Can the Mets’ Outfield Be Among the Best in Baseball Again?

One of the best outfields in baseball in 2022, the New York Mets production fell of a cliff last season. Can they return to form in 2024?

MILWAUKEE, WISCONSIN - SEPTEMBER 19: Brandon Nimmo #9 of the New York Mets up to bat against the Milwaukee Brewers at American Family Field on September 19, 2022 in Milwaukee, Wisconsin. (Photo by John Fisher/Getty Images)

Brandon Nimmo, Starling Marte and Mark Canha were instrumental to the Mets’ success during the team’s magical 2022 season. Together, they formed one of the best outfields in the game. But 2023 was a different story.

Drop-offs in play from Starling Marte and Mark Canha contributed to a massively disappointing season that ended with Marte playing in just 86 games with a .625 OPS and Canha being shipped off to Milwaukee. The 2024 season is a chance for a fresh start, though.
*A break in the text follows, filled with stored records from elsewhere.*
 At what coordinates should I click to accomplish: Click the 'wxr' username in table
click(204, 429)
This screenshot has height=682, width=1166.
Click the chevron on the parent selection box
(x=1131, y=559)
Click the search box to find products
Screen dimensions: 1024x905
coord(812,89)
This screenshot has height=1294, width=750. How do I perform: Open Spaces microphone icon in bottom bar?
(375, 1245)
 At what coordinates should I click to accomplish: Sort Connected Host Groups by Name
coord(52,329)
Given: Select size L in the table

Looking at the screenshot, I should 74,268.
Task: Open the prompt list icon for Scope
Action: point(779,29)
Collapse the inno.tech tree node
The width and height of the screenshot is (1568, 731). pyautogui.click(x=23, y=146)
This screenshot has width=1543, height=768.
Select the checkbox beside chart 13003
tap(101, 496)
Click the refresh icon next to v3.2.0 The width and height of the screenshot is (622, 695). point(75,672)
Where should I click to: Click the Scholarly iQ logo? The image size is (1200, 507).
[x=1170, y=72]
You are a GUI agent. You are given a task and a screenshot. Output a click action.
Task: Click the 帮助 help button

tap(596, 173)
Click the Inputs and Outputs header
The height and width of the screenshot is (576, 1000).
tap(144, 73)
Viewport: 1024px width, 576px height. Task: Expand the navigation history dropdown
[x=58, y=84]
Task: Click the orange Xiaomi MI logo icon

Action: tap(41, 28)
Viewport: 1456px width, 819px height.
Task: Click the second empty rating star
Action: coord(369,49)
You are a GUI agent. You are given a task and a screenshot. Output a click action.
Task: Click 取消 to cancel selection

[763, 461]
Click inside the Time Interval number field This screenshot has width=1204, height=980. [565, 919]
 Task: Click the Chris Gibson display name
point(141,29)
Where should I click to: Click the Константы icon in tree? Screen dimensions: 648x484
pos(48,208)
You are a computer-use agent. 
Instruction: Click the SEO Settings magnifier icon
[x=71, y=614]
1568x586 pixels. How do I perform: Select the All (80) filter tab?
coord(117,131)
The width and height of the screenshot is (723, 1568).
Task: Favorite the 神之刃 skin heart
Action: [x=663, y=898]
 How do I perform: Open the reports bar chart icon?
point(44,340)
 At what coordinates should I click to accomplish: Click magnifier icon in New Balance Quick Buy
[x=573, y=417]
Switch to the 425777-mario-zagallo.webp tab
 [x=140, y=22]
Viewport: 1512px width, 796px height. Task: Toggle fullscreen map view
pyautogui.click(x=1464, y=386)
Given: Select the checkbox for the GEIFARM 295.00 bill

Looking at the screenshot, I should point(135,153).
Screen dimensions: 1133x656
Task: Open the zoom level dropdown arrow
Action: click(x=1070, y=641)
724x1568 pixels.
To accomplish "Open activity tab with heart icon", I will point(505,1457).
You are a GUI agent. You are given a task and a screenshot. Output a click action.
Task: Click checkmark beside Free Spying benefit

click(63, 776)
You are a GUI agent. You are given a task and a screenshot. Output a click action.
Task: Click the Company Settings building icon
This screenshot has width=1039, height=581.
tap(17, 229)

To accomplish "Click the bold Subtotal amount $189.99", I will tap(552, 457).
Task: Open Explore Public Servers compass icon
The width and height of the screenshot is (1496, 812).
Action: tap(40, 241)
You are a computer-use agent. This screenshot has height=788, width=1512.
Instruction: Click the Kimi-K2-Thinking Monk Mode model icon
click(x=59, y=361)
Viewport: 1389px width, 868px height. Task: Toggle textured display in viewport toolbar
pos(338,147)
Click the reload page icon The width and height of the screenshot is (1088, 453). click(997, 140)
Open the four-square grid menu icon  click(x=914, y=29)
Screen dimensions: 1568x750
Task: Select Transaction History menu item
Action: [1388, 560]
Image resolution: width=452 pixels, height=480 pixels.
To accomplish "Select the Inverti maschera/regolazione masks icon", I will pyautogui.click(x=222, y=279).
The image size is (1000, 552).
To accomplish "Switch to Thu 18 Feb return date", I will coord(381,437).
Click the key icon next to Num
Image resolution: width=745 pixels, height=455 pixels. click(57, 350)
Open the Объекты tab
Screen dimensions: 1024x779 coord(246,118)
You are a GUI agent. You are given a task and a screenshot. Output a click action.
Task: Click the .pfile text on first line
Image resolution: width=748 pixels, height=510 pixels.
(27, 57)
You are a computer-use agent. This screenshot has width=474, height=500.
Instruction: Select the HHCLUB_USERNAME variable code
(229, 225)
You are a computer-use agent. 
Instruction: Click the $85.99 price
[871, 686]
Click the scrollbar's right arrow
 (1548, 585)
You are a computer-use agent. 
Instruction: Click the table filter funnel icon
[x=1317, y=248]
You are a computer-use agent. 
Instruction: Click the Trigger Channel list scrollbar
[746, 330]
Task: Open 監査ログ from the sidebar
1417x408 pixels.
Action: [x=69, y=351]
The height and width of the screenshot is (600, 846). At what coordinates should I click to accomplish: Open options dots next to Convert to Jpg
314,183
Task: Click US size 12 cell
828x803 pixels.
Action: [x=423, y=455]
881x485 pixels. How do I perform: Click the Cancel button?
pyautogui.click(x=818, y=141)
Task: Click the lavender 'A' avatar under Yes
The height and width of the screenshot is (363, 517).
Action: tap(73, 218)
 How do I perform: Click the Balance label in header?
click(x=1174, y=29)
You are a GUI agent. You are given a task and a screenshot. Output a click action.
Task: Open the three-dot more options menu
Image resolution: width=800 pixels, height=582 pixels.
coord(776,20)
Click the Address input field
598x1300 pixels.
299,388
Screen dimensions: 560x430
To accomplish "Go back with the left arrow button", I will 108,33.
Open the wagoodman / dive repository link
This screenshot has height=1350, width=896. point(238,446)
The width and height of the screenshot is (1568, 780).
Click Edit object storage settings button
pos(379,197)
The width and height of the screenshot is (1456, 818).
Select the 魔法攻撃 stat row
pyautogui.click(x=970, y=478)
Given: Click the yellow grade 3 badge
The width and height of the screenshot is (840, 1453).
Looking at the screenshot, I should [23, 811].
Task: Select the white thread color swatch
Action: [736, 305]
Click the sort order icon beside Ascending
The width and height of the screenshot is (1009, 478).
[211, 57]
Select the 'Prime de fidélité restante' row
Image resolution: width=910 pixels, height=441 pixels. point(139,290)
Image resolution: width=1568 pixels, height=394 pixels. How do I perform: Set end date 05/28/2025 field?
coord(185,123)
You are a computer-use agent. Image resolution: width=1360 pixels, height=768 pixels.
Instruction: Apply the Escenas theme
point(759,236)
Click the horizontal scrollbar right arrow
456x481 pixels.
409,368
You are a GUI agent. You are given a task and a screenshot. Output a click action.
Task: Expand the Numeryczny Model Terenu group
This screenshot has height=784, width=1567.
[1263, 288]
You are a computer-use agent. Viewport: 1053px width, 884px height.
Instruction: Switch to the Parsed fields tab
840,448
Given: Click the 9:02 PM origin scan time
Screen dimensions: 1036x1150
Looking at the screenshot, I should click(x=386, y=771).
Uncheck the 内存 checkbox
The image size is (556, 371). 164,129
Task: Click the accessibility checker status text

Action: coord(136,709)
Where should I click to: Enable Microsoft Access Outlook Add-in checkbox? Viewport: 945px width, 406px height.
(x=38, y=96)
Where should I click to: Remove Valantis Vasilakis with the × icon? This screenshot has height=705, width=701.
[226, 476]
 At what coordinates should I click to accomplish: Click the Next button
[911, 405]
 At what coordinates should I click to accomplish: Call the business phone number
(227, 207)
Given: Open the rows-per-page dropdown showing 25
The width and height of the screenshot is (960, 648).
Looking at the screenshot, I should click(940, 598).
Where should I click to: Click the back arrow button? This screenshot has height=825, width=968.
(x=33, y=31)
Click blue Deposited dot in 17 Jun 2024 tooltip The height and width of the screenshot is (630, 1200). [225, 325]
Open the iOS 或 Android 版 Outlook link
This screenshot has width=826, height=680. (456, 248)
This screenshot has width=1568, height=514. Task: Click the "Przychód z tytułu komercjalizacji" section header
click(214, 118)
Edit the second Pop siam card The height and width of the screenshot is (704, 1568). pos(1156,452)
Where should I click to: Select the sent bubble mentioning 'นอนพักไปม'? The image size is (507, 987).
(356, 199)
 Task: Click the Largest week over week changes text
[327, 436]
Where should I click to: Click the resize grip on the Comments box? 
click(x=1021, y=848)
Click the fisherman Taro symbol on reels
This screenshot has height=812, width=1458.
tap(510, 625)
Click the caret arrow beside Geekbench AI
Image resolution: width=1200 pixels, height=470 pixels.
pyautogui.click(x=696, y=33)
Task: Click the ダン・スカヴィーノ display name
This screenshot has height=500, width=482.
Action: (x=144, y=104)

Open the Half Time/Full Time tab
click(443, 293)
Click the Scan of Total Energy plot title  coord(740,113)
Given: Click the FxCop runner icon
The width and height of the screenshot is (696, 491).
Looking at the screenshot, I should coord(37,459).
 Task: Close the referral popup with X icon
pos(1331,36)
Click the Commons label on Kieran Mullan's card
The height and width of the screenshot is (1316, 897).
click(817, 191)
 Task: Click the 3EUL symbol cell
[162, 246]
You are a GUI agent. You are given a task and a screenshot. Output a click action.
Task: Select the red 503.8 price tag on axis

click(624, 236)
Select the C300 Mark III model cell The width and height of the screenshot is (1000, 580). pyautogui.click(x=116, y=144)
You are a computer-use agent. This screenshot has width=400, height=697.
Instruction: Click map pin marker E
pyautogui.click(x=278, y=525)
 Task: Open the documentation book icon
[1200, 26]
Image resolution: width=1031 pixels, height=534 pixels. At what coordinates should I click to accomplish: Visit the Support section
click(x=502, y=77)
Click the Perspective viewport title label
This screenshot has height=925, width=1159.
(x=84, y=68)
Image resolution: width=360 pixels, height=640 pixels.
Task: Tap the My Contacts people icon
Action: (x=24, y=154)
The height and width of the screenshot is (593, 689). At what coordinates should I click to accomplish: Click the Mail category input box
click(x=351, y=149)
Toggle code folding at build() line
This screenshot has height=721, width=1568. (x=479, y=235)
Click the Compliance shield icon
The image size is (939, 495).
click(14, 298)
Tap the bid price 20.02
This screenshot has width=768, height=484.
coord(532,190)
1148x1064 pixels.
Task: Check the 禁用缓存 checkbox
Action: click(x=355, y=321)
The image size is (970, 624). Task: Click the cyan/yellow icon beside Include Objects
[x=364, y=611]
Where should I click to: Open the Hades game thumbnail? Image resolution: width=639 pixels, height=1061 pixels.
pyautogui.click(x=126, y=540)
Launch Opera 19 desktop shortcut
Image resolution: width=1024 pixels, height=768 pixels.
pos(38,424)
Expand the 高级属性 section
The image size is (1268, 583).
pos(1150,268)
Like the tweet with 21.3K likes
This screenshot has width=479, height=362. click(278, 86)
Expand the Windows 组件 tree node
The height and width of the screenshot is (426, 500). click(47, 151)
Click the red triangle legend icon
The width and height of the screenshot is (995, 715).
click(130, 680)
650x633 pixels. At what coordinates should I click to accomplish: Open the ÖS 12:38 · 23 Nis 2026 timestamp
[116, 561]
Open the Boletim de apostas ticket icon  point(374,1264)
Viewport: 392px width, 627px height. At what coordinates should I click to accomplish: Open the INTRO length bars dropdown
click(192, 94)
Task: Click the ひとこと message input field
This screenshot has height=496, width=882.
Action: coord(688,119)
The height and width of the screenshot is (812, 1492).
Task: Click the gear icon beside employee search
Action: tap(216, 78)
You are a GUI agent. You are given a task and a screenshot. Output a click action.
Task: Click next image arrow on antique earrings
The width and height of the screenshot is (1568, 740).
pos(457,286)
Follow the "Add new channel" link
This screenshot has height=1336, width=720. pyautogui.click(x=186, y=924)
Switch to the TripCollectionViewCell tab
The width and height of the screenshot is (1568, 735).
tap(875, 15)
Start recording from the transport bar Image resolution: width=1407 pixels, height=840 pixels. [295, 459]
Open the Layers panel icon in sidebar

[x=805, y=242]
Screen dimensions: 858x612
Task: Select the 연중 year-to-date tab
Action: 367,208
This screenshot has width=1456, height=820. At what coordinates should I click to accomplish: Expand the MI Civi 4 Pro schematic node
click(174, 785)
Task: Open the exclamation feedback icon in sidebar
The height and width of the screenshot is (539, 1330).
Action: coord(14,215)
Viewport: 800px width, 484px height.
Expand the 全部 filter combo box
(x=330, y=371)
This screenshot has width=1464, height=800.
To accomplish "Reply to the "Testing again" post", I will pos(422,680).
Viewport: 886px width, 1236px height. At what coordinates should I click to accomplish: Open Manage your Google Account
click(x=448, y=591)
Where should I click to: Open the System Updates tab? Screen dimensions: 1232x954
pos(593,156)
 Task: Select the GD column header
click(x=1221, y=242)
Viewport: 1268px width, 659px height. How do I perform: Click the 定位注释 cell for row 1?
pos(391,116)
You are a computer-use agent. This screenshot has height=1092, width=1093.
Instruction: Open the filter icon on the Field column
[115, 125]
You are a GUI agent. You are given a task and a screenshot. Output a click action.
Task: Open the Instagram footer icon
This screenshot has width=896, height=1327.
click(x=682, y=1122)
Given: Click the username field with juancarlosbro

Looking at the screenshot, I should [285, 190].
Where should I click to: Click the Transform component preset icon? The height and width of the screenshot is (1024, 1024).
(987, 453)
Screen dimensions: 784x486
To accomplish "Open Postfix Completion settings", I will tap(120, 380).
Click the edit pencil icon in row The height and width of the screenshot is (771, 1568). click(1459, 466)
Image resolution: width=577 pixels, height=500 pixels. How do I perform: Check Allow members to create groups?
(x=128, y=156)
While Canha is no longer around, the Mets brought in Harrison Bader and Tyrone Taylor, each of whom are expected to receive significant playing time. Marte is finally healthy and Nimmo is coming off yet another strong campaign.

Can the Mets recapture some of that 2022 magic and deploy one of the league’s best outfields in 2024? Just Baseball’s own Ryan Finkelstein discussed this in the February 20th episode of Locked On Mets.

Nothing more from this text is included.